Dopo il muro cade il muretto

Dal prossimo 1 maggio saranno abolite le ultime restrizioni nei confronti dei cittadini di Estonia, Lettonia, Lituania, Polonia, Repubblica Ceca, Slovacchia, Slovenia e Ungheria per l’accesso al mercato del lavoro negli altri paesi membri dell’Unione Europea. Previste per un periodo di 7 anni dall’adesione (1 maggio 2004), queste limitazioni sono state nella pratica già soppresse dalla maggioranza dei governi Ue, ad eccezione di Germania ed Austria che dovranno adeguarsi entro la fine di aprile.

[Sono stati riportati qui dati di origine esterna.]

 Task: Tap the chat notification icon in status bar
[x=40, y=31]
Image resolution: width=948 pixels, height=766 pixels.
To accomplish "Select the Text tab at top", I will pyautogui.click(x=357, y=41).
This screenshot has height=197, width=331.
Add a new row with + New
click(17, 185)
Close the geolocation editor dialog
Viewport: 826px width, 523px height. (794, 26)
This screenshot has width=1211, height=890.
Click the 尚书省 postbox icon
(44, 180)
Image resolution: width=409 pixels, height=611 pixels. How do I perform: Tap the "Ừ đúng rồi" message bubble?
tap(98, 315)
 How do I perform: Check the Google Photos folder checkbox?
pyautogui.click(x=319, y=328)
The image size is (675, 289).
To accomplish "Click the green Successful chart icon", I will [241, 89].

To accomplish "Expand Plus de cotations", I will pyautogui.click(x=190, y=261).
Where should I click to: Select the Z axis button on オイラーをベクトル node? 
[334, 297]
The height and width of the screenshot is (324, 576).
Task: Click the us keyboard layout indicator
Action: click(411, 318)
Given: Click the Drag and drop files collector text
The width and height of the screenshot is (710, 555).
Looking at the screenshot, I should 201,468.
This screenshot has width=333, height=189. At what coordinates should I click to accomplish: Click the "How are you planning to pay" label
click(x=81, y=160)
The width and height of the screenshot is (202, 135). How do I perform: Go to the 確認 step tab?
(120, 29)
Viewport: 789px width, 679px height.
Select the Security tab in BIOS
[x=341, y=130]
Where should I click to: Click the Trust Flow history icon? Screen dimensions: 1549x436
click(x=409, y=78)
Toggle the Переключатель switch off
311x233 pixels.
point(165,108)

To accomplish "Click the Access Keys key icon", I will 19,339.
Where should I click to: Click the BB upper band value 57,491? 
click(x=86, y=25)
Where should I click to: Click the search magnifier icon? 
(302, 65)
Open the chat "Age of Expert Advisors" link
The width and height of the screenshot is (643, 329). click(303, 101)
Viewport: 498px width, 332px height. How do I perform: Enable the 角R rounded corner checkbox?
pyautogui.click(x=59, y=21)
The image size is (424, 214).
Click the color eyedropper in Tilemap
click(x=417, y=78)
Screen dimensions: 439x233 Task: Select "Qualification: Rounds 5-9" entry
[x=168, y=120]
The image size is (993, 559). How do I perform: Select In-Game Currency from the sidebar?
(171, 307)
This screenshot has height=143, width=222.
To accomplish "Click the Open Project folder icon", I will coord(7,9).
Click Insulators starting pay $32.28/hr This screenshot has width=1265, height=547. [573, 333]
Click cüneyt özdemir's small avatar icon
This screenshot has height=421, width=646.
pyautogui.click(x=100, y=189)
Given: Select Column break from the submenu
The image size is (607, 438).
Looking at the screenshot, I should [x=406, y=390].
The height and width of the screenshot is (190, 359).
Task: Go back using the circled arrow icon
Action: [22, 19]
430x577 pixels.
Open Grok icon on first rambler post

Il Regno Unito, invece, che aveva fin da subito rinunciato a tali misure restrittive transitorie, dovrà tuttavia abrogare l’obbligo, tuttora in vigore, d’iscrizione di questi lavoratori nel Worker Registration Scheme. Novità che, invece, non riguardano Bulgaria e Romania che, avendo aderito all’UE l’1 gennaio 2007, dovranno attendere fino al 31 dicembre 2013. Da notare però che soltanto Belgio, Germania, Irlanda, Francia, Italia, Lussemburgo, Paesi bassi, Austria, Regno Unito e Malta applicano restrizioni alla libera circolazione dei lavoratori bulgari e rumeni.